We welcome proposals from multiple disciplines: museology, history, memory studies, art history, law and anthropology, in an non-exhaustive list. We are also interested in testimonies of museum professionals.

 

 

Memorial Sites and Objects as Conflict-Framing Tools in the Post-Yugoslav Space

 

Ana Devic, Aix-Marseille University

Martina Ricci, Scuola Superiore Meridionale (SSM), Naples

Peter Vermeersch, KU Leuven

  

This panel proposes to investigate how the exhibition of everyday objects in cultural institutions across the post-Yugoslav space and the broader Balkans, as well as other memory-invoking public performances, including commemorative practices, shape public perceptions of war atrocities and influences collective memory. The panel also explores the challenges stemming from these exhibitions and performances, including the risks of fetishization and "touristization". The panel is open to social scientists and other contributors involved in theory, ethnographic research and artistic memory activism that investigate tools of reclaiming spaces of war atrocities as potentially inclusive places of memory. We invite contributions that critically examine and juxtapose memory practices that either create or hinder inclusive remembrance of past violence. We have a particular interest in papers employing participatory research methods, unraveling the search for active forms of memory that stimulate citizens to deal with polarizing political forces in relation to mass atrocities. The panel is placed in a comparative-historical perspective that may also include themes of European revisionisms of the Cold War, WWII, post-colonialism memories, and other post-violence contexts.

 

 

Material and Immaterial Heritage for Environmental Protection

 

Orianne Crouteix, UMR 7303, TELEMMe & Association AIDA 

Sylvain Guyot, Université Bordeaux Montaigne (UMR 5319 CNRS Passages)

François Lerin, Association AIDA

 

Like the rest of Europe, the Balkans are engaged—sometimes in a conflicting manner—in various transition strategies to respond to the urgent environmental transformations (climate change, the sixth mass extinction of biodiversity, pollution, and overconsumption of natural resources). Among the tools identified to construct these strategies, heritage plays a special role. This notion encompasses natural, cultural, and mixed entities, pointing simultaneously to resources, uses, territories, traditions, practices, etc., which are increasingly struggling to resist intensification, overexploitation, and threats of obliteration, blurring, or destruction.

Processes of "labeling" at different scales and according to various registers of legitimacy help materialize the urgency of environmental protection. Material and immaterial heritage is thus mobilized—separately or together—to protect, revitalize, or even amplify and manage what becomes assets or operators of sustainability and transition.

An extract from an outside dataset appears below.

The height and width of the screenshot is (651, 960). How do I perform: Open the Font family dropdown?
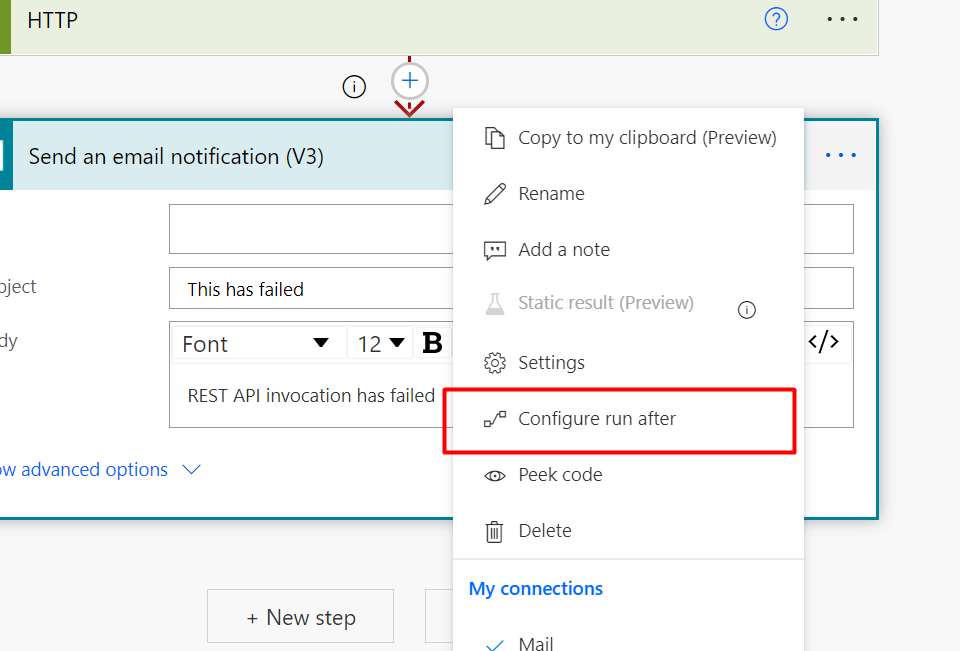point(256,343)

First, it is necessary to identify these heritages, define their attributes, and then discuss how they can help consolidate environmental strategies with significant political stakes. But beyond the administrative materialization of protected area zoning on geographical maps—often poorly managed—what other forms of materialization enable the activation and realization of this protection? We need to better understand how and why the patrimonial materialization of these strategies is indispensable, as well as their media representation—particularly on social networks—facing the excesses of energy extractivism and the rapid expansion of certain predatory tourism fronts.

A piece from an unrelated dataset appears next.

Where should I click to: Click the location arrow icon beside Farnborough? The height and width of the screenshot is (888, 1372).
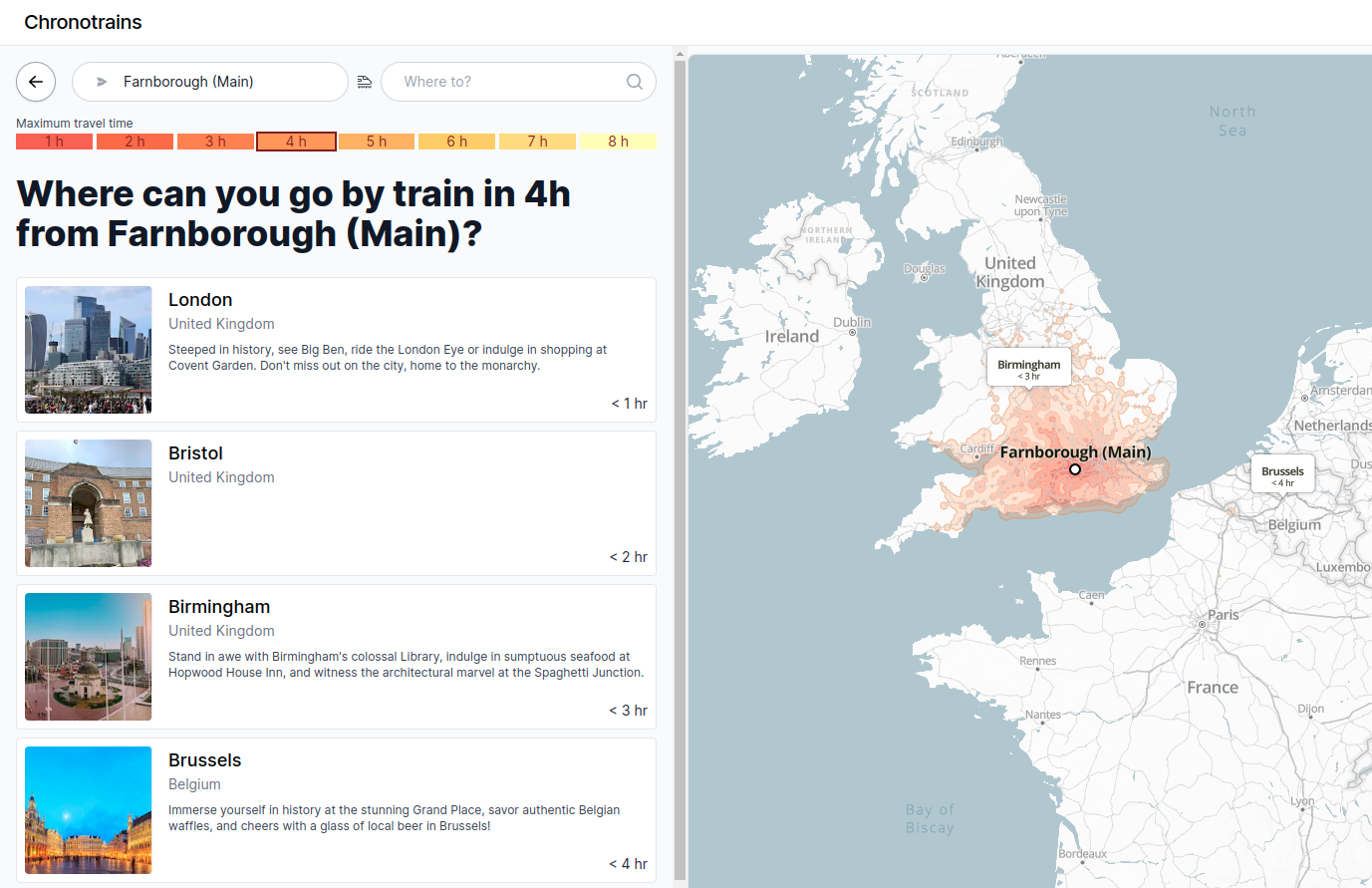point(102,82)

This thematic session questions the appropriation, enhancement, and labeling of different (im)material heritages that embody or even catalyze environmental protection processes to restore their strength, particularly in bottom-up contexts of environmental struggles and mobilizations.

Several approaches can be used to illustrate these materialized environmental actions in the form of territorial, environmental, artistic, and cultural artifacts, and even a renewed relationship with the sacred.

For instance, one can mention pastoralism in its broad sense and the projects aimed at inscribing its "evolving cultural landscapes" (a UNESCO category that combines material and immaterial attributes); transhumance linked to these livestock practices, which is now listed as Intangible Cultural Heritage of Humanity by UNESCO for several Balkan countries. Many other forms of heritage have been identified, recognized, and valorized, such as wetlands, mowing practices, geoparks, buildings, and territorial representations—the list is extensive. It is essential to question the reasons and modalities behind the identification of these diverse heritages and their integration into processes of protection, rehabilitation, or enhancement, as well as environmental actions.

 

  

 

Matter and long duration: for a scalar and disciplinary reflection  

 

Gilles de Rapper, École française d’Athènes 

François Lerin, ONG AIDA 

 

 

This thematic session is intended as a forum for methodological discussion on the way in which matter and materials enable us to think about the long term and periodisation, as well as the relationships between disciplines. The study of the long term comes up against obvious solutions of continuity, as expressed in the periodisations that divide the long term into temporal segments and the disciplinary divisions that range from the archaeology of ancient times to the anthropology of the present. The temporal segmentation of archaeology and history, divided into sub-disciplines each devoted to the study of a particular period, is matched by the conceptual fragmentation of the disciplines of the contemporary, by approach, object or method. In short, it seems established that when we change scale or time step (as well as spatial scale or number), we change object and method.  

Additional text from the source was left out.